From Monogamish to Relationship Anarchy: a Widening Poly Spectrum

America is having a nonmonogamy moment, and probably more than a moment. After a generation in the shadows, the concept of responsible nonmonogamy is settling in as a permanent part of modern life and thought. Workable, agreed-upon multi-relating is certainly getting more attention than at any time since the 1970s, and in healthier, more mature, more sustainable forms.

Many things are contributing to this, from the slow disintegration of traditional marriage to the appearance of books like The Myth of Monogamy (2002) and Sex at Dawn (2010). The latter in particular makes a compelling case from anthropology and other sciences that we have evolved by nature for a life of easy nonmonogamy, a fact that we ignore at our misery and peril.

Getting the most public interest are, naturally, the multi-relationship styles on the least radical end of the poly spectrum: those that challenge the fewest other cultural assumptions.
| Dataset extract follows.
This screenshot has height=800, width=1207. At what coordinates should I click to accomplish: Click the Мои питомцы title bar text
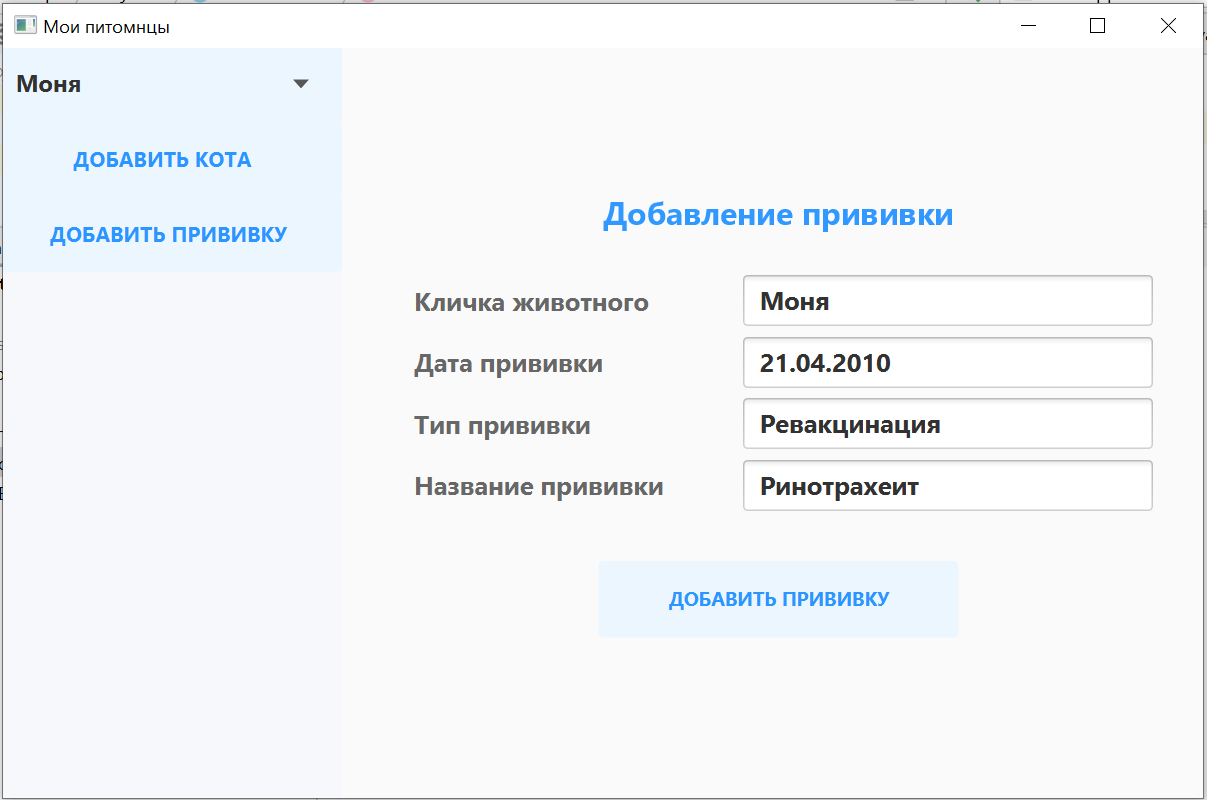point(104,26)
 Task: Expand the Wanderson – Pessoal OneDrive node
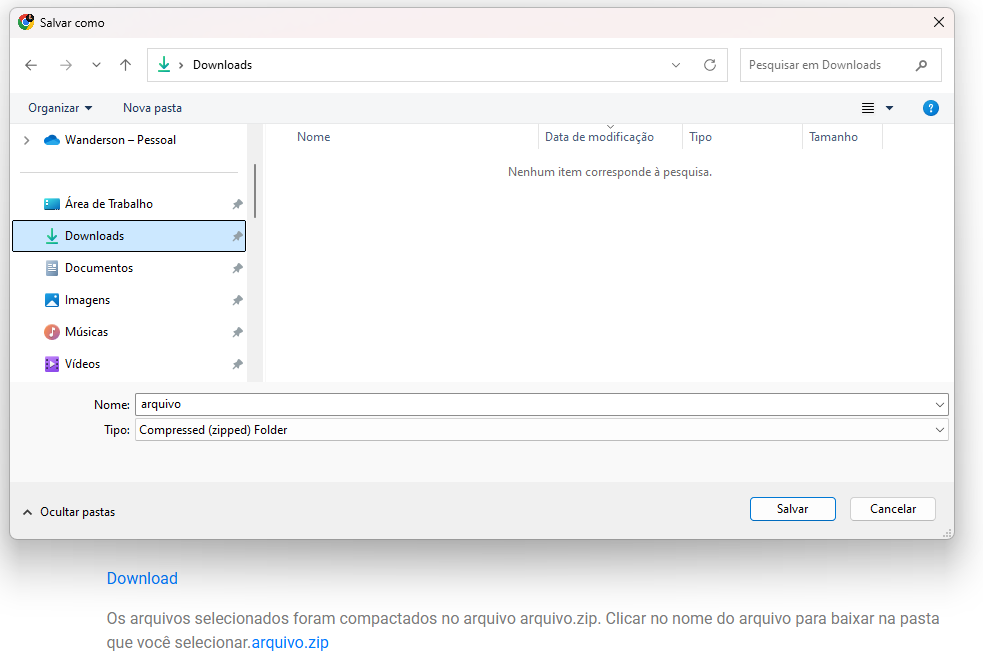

"Open marriage," for instance, usually implies a very primary couple, secondary relationships that are presumed to be disposable in a pinch, and little or none of the deeper poly ethos that "we're all in this together" even if just tangentially. The standards of communication within the couple, and toward outsiders, are likely to be much more ordinary (and unexamined) than the radical transparency, self-analysis, and fearless honesty that many polys consider to be their guiding ideal, even when they fall short of reaching it.

The new terms "monogamish" (popularized by Dan Savage), "flexogamy" (from Cosmopolitan), and "The New Monogamy" (the title of a book by Tammy Nelson coming out next January) refer to even more tentative dabblings with outside liaisons. For instance, here's a local TV news report on "monogamish" couples that aired last Monday on ABC-2 News in Baltimore.

A different sign of ferment on the mainstream end of the poly spectrum is the growing rapprochement between poly and swinging. Since its origins in the 1940s, swinging has mostly been about couples swapping with other couples at prescribed venues: sex parties where what happens at the party stays at the party, with cultural taboos against falling in love or seeking to build too many real-life connections. That's changing; there's always been crossover, but the current generation of swingers is taking new interest in poly philosophy and practice. At Atlanta Poly Weekend in March, swing-community lawyer and entrepreneur Stephen G. Cobb predicted to the crowd that this trend is reaching a "tipping point" and that the poly movement is about to be inundated by a "flood" of people from the vastly larger Lifestyle. Other signs suggest this may be so.

The biggest difference between polys and swingers is cultural. Swingers tend, on average, to be more conservative, mainstream, Christian, happy to stay closeted, satisfied with standard American life in other ways, and unpracticed in questioning dominant paradigms. As a result, despite its large size (estimated at 4 or 5 million people in the U.S.) and the radical nature of what it's actually doing, "the Lifestyle" has left remarkably little imprint on American life and culture in the last 60 years. If lifestylers really do flood the poly world in the next few years, poly on average is going to look less geeky, alternative, intellectual, queer, and Seattleish than it does now.

However, there is also new activity brewing on the opposite end of the poly spectrum.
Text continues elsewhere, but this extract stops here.